La littérature entre dans un nouvel âge, ou plutôt devrait-on dire qu’elle retombe en enfance. Les adultes lisent avec fascination, dans une stupeur boulimique, les frasques de l’impubère Potter, inoffensif apprenti sorcier doté de lunettes, lui-même produit de l’imagination d’une britannique bonne sous tous rapports, donc inoffensive. Les adultes de la classe moyenne occidentale sont de plus en plus gourmands de ces nouveaux contes hybrides qui ont pour eux l’argument de la facilité. Ceux-ci ne vont pas chercher le sens dans les espaces inexplorés de l’écriture et, s’ils fouillent parfois dans les coins sombres, ils mettent rarement le nez dans l’incorrect, le vil ou le vulgaire, se nourrissant de peurs enfantines, exaltant l’exploit et la famille et régurgitant le tout par le biais d’une histoire à rebondissements, leçon de morale en prime.

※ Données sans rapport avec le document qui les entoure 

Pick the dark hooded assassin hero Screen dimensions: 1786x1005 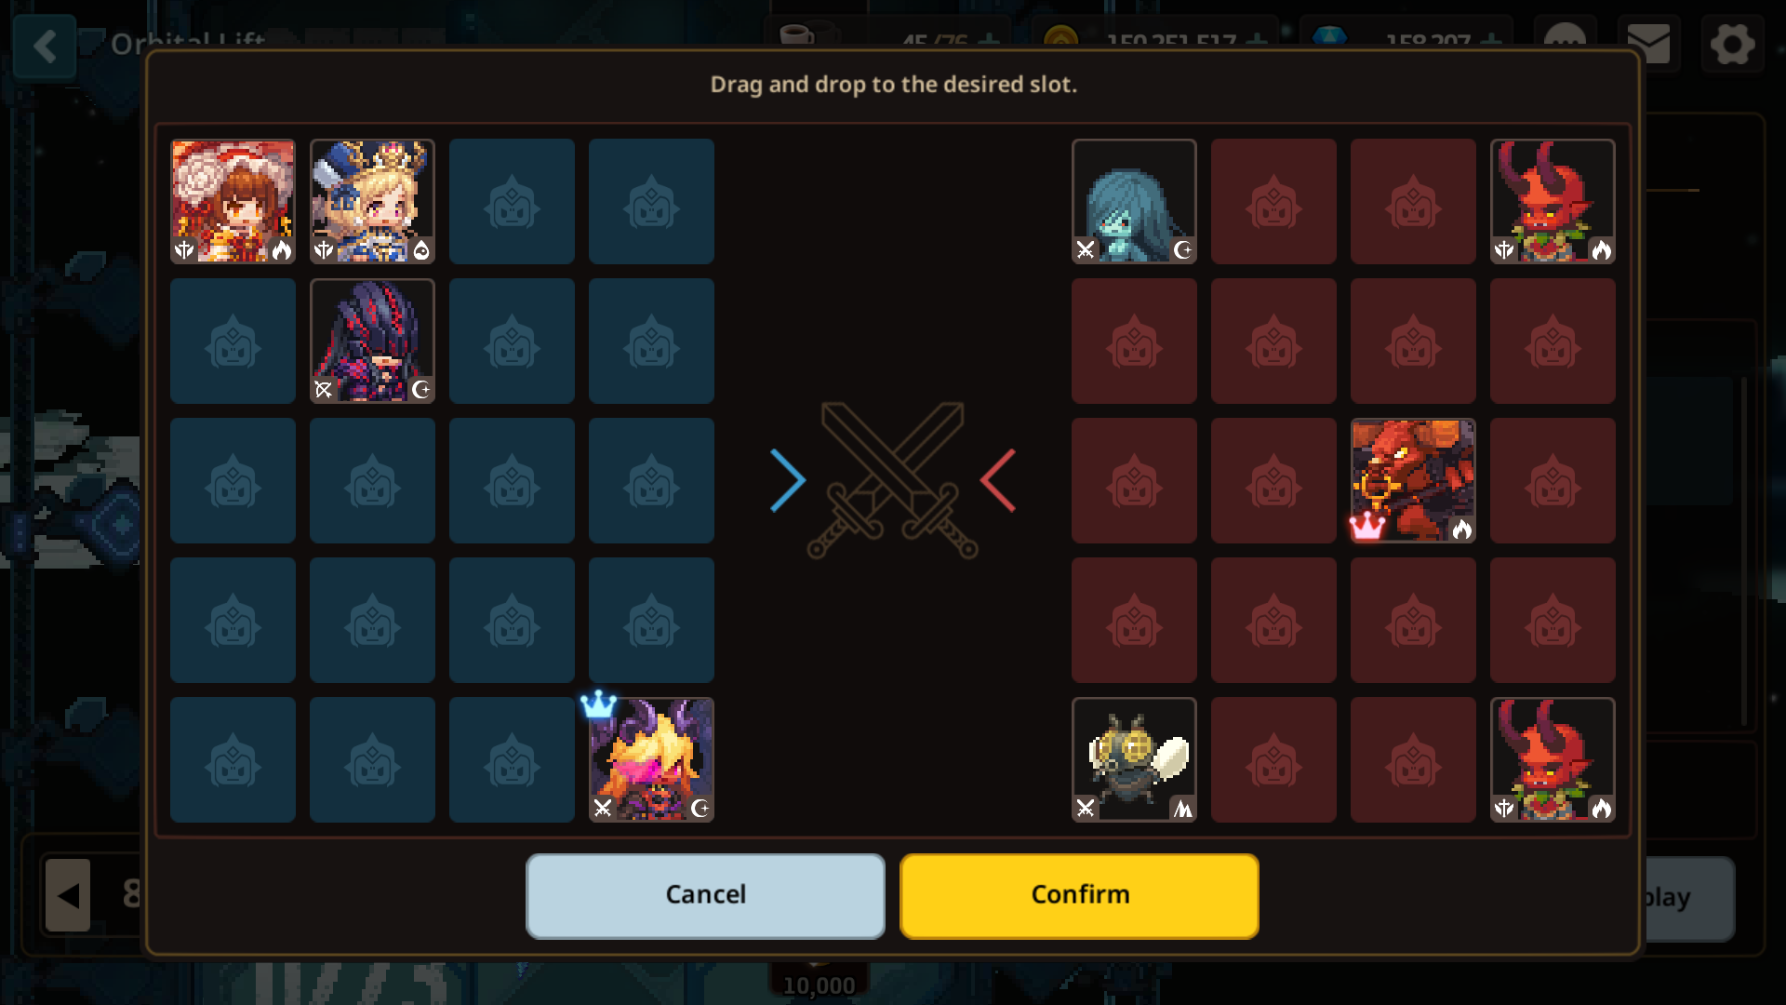pyautogui.click(x=372, y=341)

Tout le monde est content : l’auteur a fait sa bonne action, le lecteur échappe à son « quotidien morose » et les jurés des prix littéraires peuvent récompenser une oeuvre « originale et inclassable ». Disons-le d’emblée : L’Histoire de Pi, troisième livre du canadien Yann Martel, lauréat du Man Booker Prize (et déjà vendu à 4 millions d’exemplaires), est une amusante lecture mais qui, une fois l’intrigue écartée, laisse sur sa faim. Ce roman de plus de 300 pages, multiconfessionnel et simpliste, fera sans doute grimacer les lecteurs inquiets des reculs de la laïcité. Récit bavard criblé de curieuses idées sur la survie, la peur et les beautés de la foi, L’Histoire de Pi appartient bel et bien au nouvel âge de l’innocence du roman anglo-saxon. Touchant, certes, mais plombé par les longueurs, il célèbre l’invention tout en assénant, page après page, les préceptes d’une morale somme toute très classique.
C’est l’histoire du jeune Piscine Molitor Patel, alias Pi Patel, fils bienheureux du non moins bienheureux propriétaire du zoo de Pondichéry, au sud de l’Inde, dans les années 1960. L’explication abracadabrante du nom sus dévoilé, qui n’a d’ailleurs pas grand chose à voir avec le reste du livre, occupe plusieurs chapitres et trahit le penchant de Martel pour le superflu. Pi grandit donc auprès des animaux, et le roman est de fait émaillé d’une pléthore de références zoologiques teintées d’anthropomorphisme qui sont pour partie responsables, semble-t-il, de son succès auprès du public anglo-saxon. Un jour, le jeune Pi Patel a une révélation: « J’avais quatorze ans -j’étais un hindou heureux- quand j’ai rencontré Jésus Christ pendant les vacances ». Christianisme, Islam, hindouisme, Pi Patel se met soudain à embrasser tout ce qui lui passe sous la main en matière de religion, provoquant les railleries de son frère et le scepticisme de ses parents. Le préambule se poursuit sur une centaine de pages pour démontrer, avec un didactisme implacable, qu’ en cas de pépin il vaut mieux avoir Dieu de son côté, de préférence en plusieurs versions. Bien sûr, les pépins ne manquent pas de se produire : « Le cargo a coulé. Il a fait un bruit comme un monstrueux rot métallique. Des choses sont montées à la surface, puis elles ont disparu. Tout tempêtait : la mer, le vent, mon coeur ».
Dévoiler au lecteur les modalités pratiques de l’épreuve que traverse alors Pi Patel serait vendre la mèche d’une histoire qui prétend, dès son prologue, « vous faire croire en Dieu ». L’Histoire de Pi, variation sur les thèmes croisés de Robinson Crusoë (l’agnostique) et de Noé (le croyant), contient il est vrai quelques pages d’un graphisme saisissant. C’est un gentil plaidoyer pour le règne animal, sa beauté et sa cruauté, une ode un peu fourre-tout à l’immensité des mers et de l’imagination. Un roman-conte donc, pas désagréable, mais qui ressemble parfois un peu trop à un manuel de survie en mer pour témoins de Jéhovah.